| What you need to do |
1. According to the article on the Mangrove Marine Park, how many community committees does Collet hope to set up in the end?
2. Continue the article on the Mangrove Marine Park and its neighboring villages, starting right after its final sentence.

--- Start Article ---

Raymond Baloza is the aging head of the ramshackle wooden school in Kimwabi, an island in the mangroves where the houses are built atop millions of discarded oyster shells. He pointedly observes that the village was here long before the park.

“Everything seems to be OK,” he said. “But coexistence has some difficulties.” According to Baloza, “All the activities our population used to do — making charcoal, hunting for monkeys — are forbidden so it’s difficult for the people to pay the schools fees, it’s hard to live.”

Locals forced into illicit trade?

Bernard Makiese lives in Kilometre 5, a beachfront village on the main road. He is a Khadafi, the name appropriated from the former Libyan dictator and given to the young men who sell smuggled gasoline. Makiese stores his wares, which have been ferried across the river from Angola, in old bottles of pastis and offloads the cheap imports to the steady stream of cars and motorcycles passing through.

“If you forbid people from doing stuff but don’t replace it, if you don’t provide jobs instead,” Makiese says, “then it’s clear that people will turn to trafficking and crime.”

The trade in goods from Angola such as cement and petroleum products is substantial and provides a livelihood for many local people but the legal status of these shipments is hazy. Most operators don’t have a license to import but the authorities have embraced the commerce.

“You can’t separate the official from the unofficial,” Collet says. “In the law it’s all illegal but they pay all the taxes to the government agencies when it comes into the port.” Collet is especially aggravated by kibubu, a method of smuggling the gasoline hawked by the likes of Makiese. On the Angolan bank, fuel is poured into the bottom of specially adapted boats and by night driven across the mouth of the river into the mangrove forest.

The dense mangrove forest of the Mangrove Marine Park provide cover. Photo by William Clowes for Mongabay.
The dense mangrove forest of the Mangrove Marine Park provide cover. Photo by William Clowes for Mongabay.

In a secluded spot the cargo is transferred into 53-gallon jerry cans, typically leaving behind sizable spills to be found by Ngeri Mpayi and his rangers. The enthusiastic acquiescence of the tax collectors and the rumored involvement of the military in the gasoline business means that for Collet, the state can be actively unhelpful, not simply unable to help.

Collet acknowledges that the park’s prevailing approach to conservation —“repression, just repression,” as he puts it — can cause frustration among the population. In the last two years, using money provided by the World Bank to a local NGO, the park has launched a community program and so far established 20 committees that intend to better educate and include locals in conservation. Collet hopes to eventually set up 60 committees, but as ever in Congo, a scarcity of cash intrudes on the best of intentions.

The park has donated learning materials to the school in Kimwabi and given a generator and 1,600 yards of electric cabling to another village. But, says Collet, “We haven’t created any economic projects because of lack of funds.”

The ICCN boss, Wilungula, recognizes that there are significant problems and limited options.

“The reality of not having compensating solutions is a real problem because conservation limits the access of a population to resources,” he said. “We don’t yet have enough financing to offer the people alternatives.”

--- End Article ---
--- Start Dataset entries ---

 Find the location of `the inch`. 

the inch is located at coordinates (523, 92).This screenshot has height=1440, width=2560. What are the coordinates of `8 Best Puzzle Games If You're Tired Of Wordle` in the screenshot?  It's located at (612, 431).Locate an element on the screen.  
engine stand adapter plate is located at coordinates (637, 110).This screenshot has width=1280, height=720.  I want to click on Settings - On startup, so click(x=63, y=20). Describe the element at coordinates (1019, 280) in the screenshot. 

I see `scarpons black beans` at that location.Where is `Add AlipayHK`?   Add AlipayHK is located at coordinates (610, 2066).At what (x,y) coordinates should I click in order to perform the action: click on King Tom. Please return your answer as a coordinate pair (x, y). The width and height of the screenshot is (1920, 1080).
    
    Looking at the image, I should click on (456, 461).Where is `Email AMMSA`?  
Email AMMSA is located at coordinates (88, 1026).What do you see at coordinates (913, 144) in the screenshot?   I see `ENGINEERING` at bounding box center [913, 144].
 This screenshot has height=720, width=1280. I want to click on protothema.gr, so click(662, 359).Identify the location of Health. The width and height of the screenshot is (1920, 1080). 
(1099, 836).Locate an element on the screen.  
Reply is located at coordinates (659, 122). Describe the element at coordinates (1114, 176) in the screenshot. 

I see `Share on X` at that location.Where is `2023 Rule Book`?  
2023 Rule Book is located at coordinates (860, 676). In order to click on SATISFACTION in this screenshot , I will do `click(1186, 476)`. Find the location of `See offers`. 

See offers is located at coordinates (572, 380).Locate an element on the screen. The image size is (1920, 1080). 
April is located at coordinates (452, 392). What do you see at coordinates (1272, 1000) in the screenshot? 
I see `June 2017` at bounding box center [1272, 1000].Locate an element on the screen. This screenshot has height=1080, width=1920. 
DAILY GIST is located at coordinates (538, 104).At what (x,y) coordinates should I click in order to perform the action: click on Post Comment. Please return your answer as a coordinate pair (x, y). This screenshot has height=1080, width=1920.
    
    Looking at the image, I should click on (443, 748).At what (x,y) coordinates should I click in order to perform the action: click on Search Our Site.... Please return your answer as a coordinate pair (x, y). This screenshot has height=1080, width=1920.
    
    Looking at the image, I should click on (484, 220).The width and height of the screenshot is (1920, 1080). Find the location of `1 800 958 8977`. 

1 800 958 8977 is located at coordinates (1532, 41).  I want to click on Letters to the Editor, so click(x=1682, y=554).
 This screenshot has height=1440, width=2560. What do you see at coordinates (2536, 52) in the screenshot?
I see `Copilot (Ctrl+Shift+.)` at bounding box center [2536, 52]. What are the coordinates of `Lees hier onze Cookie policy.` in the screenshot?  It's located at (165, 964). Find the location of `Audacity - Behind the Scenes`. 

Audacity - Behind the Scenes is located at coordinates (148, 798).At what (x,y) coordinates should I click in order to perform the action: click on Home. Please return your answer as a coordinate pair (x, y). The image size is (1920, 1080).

--- End Dataset entries ---

| Answer list |
1. 60

2.
Other sources of income

Tourists — expatriates and wealthy Congolese who fly down from Kinshasa to spend time in the mangroves and on the beaches — contribute about $25,000 each year while donations usually bring in an extra $75,000 to $125,000. The park’s finances are considerably healthier than they were before Collet’s arrival but the coffers are still well short of the $800,000 he needs.

“It’s not very much, it’s nothing at all compared to Virunga,” he says, referring to the world-famous refuge for critically endangered mountain gorillas in eastern Congo. Virunga is one of the five large Congolese national parks which are UNESCO World Heritage sites, a designation which facilitates fundraising from institutions such as the European Union and the World Bank and management contracts with organizations like African Parks.

“These sites mobilize the financing of the international community,” confirms Wilungula. Howard Buffett, son of Warren, one of the world’s richest men, recently spent $20 million on a hydroelectric plant intended to benefit the communities living around Virunga and committed another $39 million to build two more facilities with the EU and British government.

“Almost the only protected areas in Congo which have any money are the World Heritage parks,” says Collet. “A small park like us doesn’t get any attention even if its ecological importance is evident.”

In an effort to better attract donors and abide by government directives, Collet has formed an NGO called Congo Basin Biodiversity Conservation (CBBC) which in 2013 signed a private-public partnership with the ICCN to manage the Mangrove Marine Park for 10 years. Collet is one of CBBC’s founding members and they hope to open a European branch later this year to assist with lobbying. “The big public funders don’t want to work directly with the government and the ICCN is a government agency,” he says. “But they will support the NGO which has the partnership agreement.”

Private funding and strange bedfellows

Collet hopes that in the future both public bodies and the private sector will eagerly champion the park but for the time being the latter is his biggest source of capital.

“Funding from private companies is much easier,” says Collet. “They put more trust in the park’s managers and the big thing for them is results.”

Among the park’s benefactors are Rawbank, Congo’s largest commercial bank, and Dan Gertler, an Israeli mining tycoon with extensive assets in the country. (The US and British authorities are reportedly investigating Gertler in connection to Congolese mining deals which may have violated fraud and bribery laws). The park’s largest single donor is Perenco, an oil company and — on first inspection — an unnatural bedfellow.

A Perenco oil drill in Muanda. Photo by William Clowes for Mongabay.
A Perenco oil drill in Muanda. Photo by William Clowes for Mongabay.

The marine park shares Congo’s Atlantic seaboard with Perenco, an Anglo-French firm which has been extracting crude oil on and offshore since 2000 offshore (all outside the park’s borders). Rigs jot the horizon and hundreds of pumps puncture the land beyond the park, often installed within a stone’s throw of villages and crops. The country’s daily haul of around 25,000 barrels is paltry compared to the industries of nearby Angola, Gabon and Congo-Brazzaville, but Perenco is Congo’s sole producer.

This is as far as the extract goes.